Glenn Beck must be deliriously happy. The attacks upon the American embassy in Cairo and murder of a U.S. diplomat in Libya seemingly make his warnings about the Barack Obama Middle East policy prescient. Indeed, Beck once warned us about “Obama’s Shocking Ties to the Muslim Brotherhood.”Yes, the attacks are an outrage. Yes, they remind some of the 1979 attacks on the American embassies in Pakistan and Iran. But no, this is not history repeating itself. With apologies to Mark Twain, in this case the history does not even rhyme.

A generation ago, aging autocrats ruled over a Middle East still mired in a musty and stale environment of the Cold War. The pan-Arab nationalism of Gamel Abdel-Nasser lay in ruins, as did the freedom and aspirations of Arabs across the region. In 1979, Ayatollah Khomeini’s Islamist revolution offered an alternative path from the corrupt secular dictatorships that had placed the region in the political and economic deep freeze. To Western eyes, Khomeini represented a suddenly emergent Islamist movement. Instead of a novel undertaking, the Ayatollah was the culmination of an Islamist ideology that first appeared in 1920s Egypt, came of age in the 1960s, and reached American shores on 9/11.

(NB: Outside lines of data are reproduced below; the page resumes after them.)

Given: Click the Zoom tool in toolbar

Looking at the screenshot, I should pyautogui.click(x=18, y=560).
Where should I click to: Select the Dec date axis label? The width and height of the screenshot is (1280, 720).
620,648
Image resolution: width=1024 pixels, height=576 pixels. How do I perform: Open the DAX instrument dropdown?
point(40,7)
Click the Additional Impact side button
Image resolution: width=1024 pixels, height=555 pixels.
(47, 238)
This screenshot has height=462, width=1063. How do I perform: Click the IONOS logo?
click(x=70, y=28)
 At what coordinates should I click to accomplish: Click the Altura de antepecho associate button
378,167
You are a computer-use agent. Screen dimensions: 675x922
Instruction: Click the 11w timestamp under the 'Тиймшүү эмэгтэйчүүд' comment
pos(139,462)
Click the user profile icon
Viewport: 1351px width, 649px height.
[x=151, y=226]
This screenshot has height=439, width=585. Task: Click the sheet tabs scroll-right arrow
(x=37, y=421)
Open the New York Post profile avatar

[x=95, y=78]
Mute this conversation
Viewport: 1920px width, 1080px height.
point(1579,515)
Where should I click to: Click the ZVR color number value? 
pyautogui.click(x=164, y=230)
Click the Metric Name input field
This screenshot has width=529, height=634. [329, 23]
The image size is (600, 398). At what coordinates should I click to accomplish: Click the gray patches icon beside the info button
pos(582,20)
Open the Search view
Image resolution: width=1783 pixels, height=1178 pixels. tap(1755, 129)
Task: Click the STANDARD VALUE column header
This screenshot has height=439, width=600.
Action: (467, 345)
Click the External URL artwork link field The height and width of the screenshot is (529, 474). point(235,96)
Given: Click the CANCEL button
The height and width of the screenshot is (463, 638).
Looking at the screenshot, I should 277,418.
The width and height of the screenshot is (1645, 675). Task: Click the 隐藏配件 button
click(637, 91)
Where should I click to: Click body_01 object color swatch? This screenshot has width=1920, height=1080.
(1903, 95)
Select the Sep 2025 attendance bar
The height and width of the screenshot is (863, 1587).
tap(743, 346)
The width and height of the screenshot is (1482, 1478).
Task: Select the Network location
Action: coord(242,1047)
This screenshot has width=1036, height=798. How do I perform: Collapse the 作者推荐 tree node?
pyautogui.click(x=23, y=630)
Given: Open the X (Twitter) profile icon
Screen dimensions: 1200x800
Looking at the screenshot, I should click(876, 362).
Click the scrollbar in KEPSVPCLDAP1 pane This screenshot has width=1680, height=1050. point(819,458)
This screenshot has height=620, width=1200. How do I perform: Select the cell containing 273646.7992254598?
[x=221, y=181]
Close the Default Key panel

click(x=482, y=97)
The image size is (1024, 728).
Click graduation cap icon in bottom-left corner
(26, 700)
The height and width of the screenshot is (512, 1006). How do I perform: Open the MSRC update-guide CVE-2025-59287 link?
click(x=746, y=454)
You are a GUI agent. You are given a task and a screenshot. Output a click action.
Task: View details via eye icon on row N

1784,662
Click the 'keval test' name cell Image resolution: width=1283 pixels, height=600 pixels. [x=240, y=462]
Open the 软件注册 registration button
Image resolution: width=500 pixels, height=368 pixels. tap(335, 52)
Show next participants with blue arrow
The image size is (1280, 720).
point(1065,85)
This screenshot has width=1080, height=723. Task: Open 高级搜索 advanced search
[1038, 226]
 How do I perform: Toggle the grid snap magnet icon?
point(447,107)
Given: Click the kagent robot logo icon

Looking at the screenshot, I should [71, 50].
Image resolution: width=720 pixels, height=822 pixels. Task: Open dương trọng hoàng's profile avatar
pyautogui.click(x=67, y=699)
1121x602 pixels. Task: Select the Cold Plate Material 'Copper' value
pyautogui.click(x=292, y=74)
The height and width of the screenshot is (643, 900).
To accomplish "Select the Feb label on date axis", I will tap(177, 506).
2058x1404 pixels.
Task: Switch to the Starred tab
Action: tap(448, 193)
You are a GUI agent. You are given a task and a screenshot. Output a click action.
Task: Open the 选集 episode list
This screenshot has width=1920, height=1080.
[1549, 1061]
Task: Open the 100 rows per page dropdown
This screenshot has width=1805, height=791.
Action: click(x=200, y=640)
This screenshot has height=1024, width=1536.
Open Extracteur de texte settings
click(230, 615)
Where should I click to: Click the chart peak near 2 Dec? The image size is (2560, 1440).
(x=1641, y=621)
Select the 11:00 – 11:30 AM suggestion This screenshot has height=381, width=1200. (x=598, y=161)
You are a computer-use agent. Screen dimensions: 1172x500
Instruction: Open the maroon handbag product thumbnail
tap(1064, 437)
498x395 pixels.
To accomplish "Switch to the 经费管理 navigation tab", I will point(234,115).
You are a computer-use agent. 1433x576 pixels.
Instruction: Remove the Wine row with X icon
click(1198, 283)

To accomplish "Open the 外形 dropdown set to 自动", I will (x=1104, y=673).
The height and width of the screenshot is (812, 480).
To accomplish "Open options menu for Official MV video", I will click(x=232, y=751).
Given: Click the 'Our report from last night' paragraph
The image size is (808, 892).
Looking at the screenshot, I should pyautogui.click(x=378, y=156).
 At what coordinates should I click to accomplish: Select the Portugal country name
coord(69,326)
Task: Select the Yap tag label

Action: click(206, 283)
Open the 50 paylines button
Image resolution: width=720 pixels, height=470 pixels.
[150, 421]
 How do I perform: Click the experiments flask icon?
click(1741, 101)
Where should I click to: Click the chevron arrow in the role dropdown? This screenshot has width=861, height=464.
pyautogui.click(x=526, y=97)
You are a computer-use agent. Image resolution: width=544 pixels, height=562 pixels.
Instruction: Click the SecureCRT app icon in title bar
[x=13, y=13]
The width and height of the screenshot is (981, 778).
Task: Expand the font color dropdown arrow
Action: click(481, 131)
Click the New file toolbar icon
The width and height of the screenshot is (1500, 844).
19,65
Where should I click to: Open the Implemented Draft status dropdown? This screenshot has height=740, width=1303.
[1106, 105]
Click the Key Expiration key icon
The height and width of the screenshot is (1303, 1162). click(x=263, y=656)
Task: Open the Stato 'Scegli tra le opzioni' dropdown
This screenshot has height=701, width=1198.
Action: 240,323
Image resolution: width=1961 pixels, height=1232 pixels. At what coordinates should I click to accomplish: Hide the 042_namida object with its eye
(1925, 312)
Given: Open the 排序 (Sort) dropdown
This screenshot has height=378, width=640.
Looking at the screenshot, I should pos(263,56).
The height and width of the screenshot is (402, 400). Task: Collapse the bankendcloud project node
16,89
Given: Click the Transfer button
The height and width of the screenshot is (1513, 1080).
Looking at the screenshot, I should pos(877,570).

Ironically, Osama bin Laden and bin Laden-ism had peaked in 1979—a generation before that horrible September morning. Instead of resonating with young Arabs, al Qaeda, bin Laden, and Islamism were and are anachronisms. A political dodo bird that somehow gasped and wheezed its way into the twenty-first century; the radical Islamists launched a revolutionary broadside against modernity but found no popular support. 

Instead of attracting followers from the heart of the Arab world, al Qaeda plucks its recruits from the rural poor of Central Asia and the Hobbesian state of nature that is the Horn of Africa. In the age of satellite television, YouTube, and Facebook, young Arabs watch Hollywood movies, learn English, and imbibe in Western pop culture much like any teenager in Europe. In addition, tens of thousands of Muslims study abroad at American universities. Here, they encounter Americans, eat hamburgers, watch the Kardashians, and smoke shisha at Hookah cafes that dot the college town landscape. 

The criminal trespass and murderous violence visited upon Americans in Egypt and Libya remind us that the Islamists possess a message and a (meager) following. Unlike 1979, they fail to offer a compelling vision. In 2012, the internet, television, and international travel have exposed millions of young Arabs to Western modernity. Drones, cruise missiles and special ops remain necessary in quelling Islamist militant. But the pen of One Direction, The Twilight Saga, and World Cup football are mightier than sword. 

Fear mongering might raise the number of GBTV subscribers but this is not Jimmy Carter’s Middle East.